Mohammed Hamzah Khan, 20-latek z podchicagowskiego Bolingbrook, aresztowany rok temu pod zarzutem wspierania międzynarodowego terroryzmu, w czwartek, 29 października przyznał się do winy.
Khan został aresztowany w październiku zeszłego roku na chicagowskim lotnisku O'Hare. Wraz z dwójką młodszego rodzeństwa próbował wejść na pokład samolotu lecącego do Wiednia, a następnie przez Turcję chciał dostać się do Syrii, by na miejscu przyłączyć się do bojowników Państwa Islamskiego. Mężczyzna nawiązał internetowy kontakt z osobą, która miała mu pomóc dostać się na tereny kontrolowane przez terrorystów.
W czwartek, 29 października Mohammed Hamzah Khan przyznał się do zamiaru wsparcia Państwa Islamskiego. Według prawa federalnego grozi mu do 15 lat więzienia. Khan chcąc uniknąć kary wieloletniego więzienia zdecydował się na współpracę z wymiarem sprawiedliwości i przyznanie się do winy. W zamian prokuratura ma żądać wyroku pięciu lat pozbawienia wolności.

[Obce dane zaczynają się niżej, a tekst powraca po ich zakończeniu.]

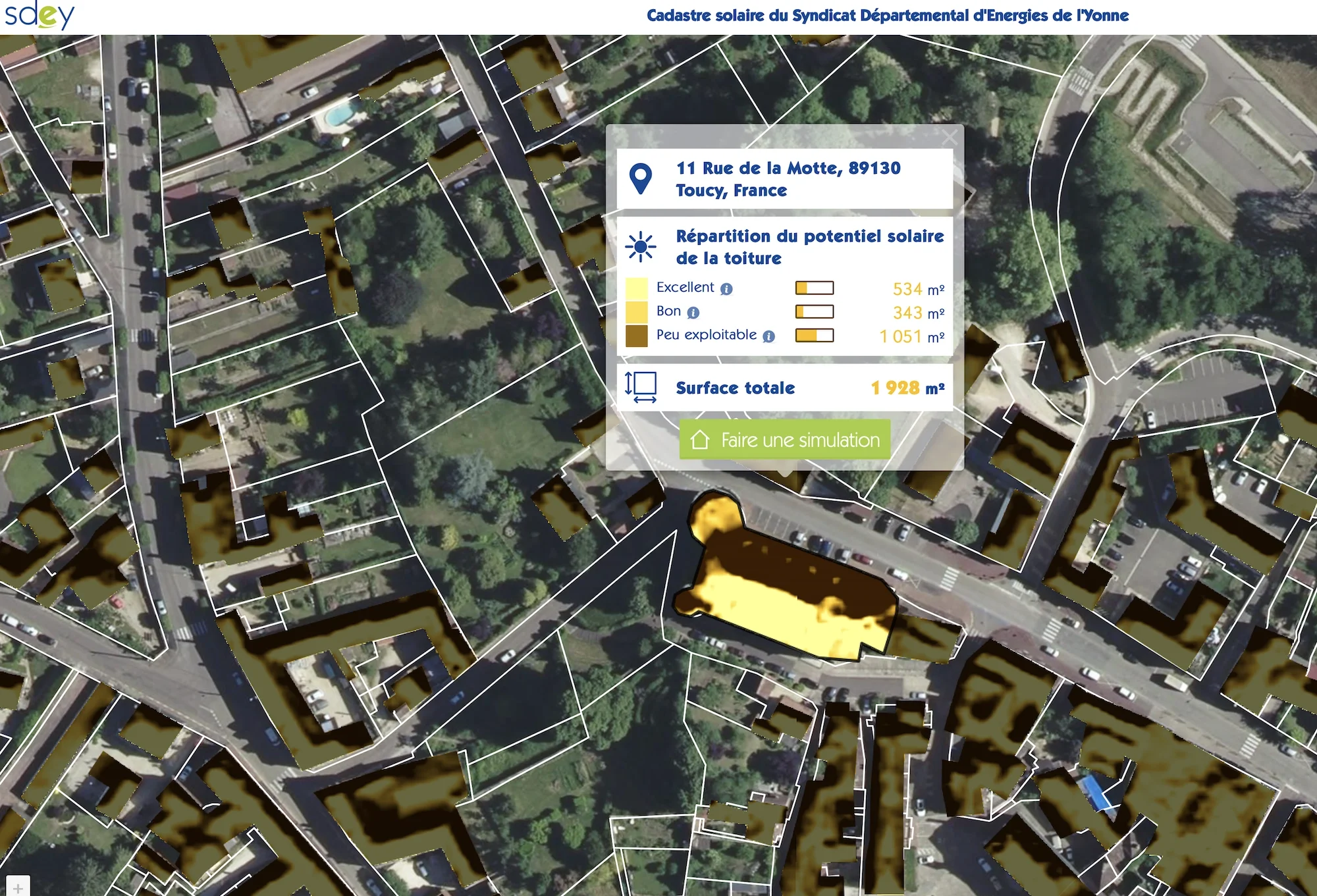
Task: Click the sdey logo
Action: (40, 15)
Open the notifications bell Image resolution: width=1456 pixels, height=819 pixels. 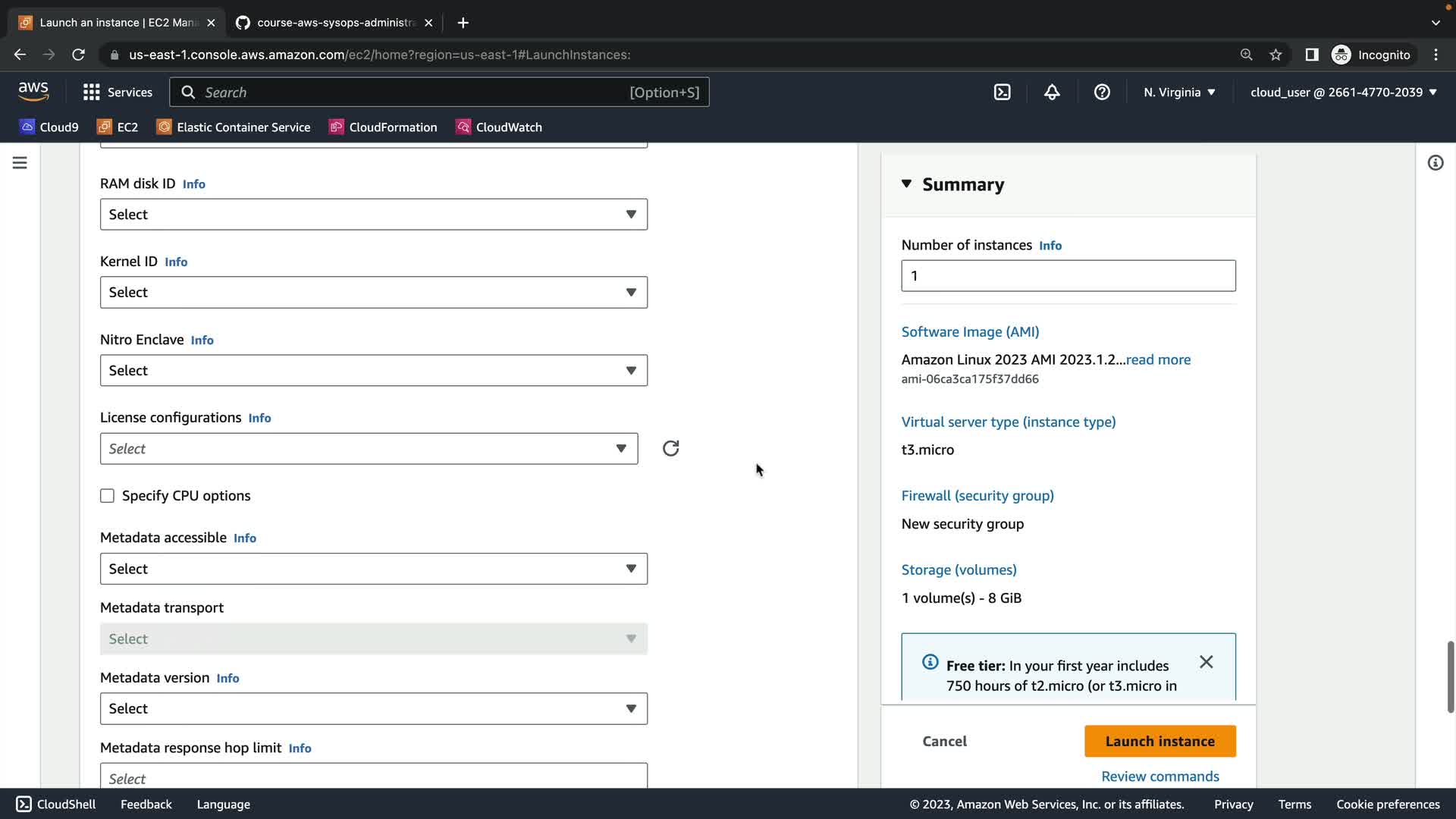(x=1052, y=93)
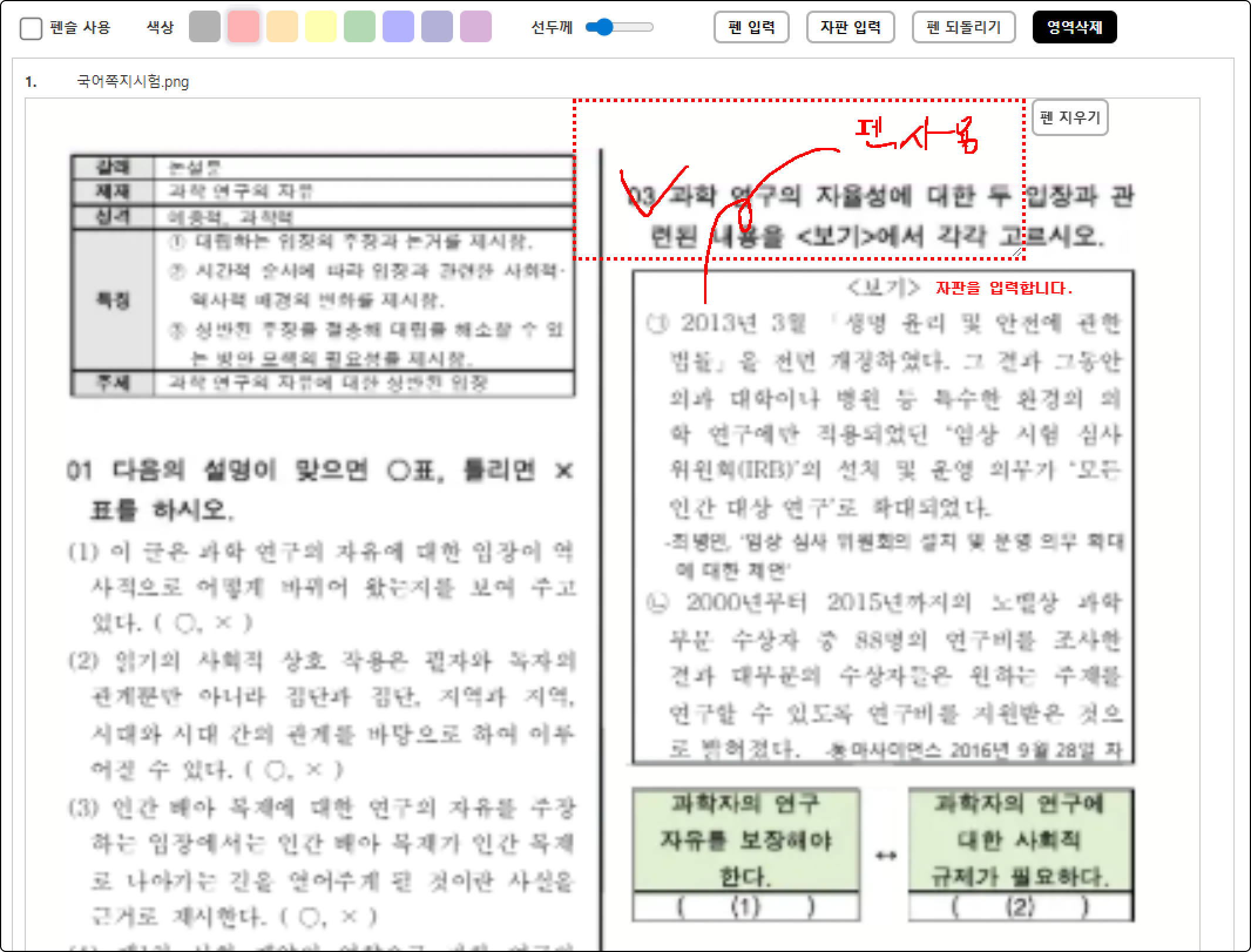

Oskarżony o chęć zostania bojownikiem Khan będzie też objęty wieloletnim nadzorem kuratorskim, zobowiązany będzie do podjęcia terapii psychologicznej oraz udostępniania swoich e-maili, komputera i telefonu komórkowego na każde żądanie władz. Adwokat Khana Thomas Anthony Durkin twierdzi, że jego klient padł ofiarą rekruterów, którzy zastosowali wobec niego techniki "prania mózgu". Zdaniem Durkina, Khan potrzebuje pomocy psychologicznej, a wieloletni pobyt w więzieniu tylko pogłębi jego radykalizm. Wyrok ma zapaść 3 grudnia.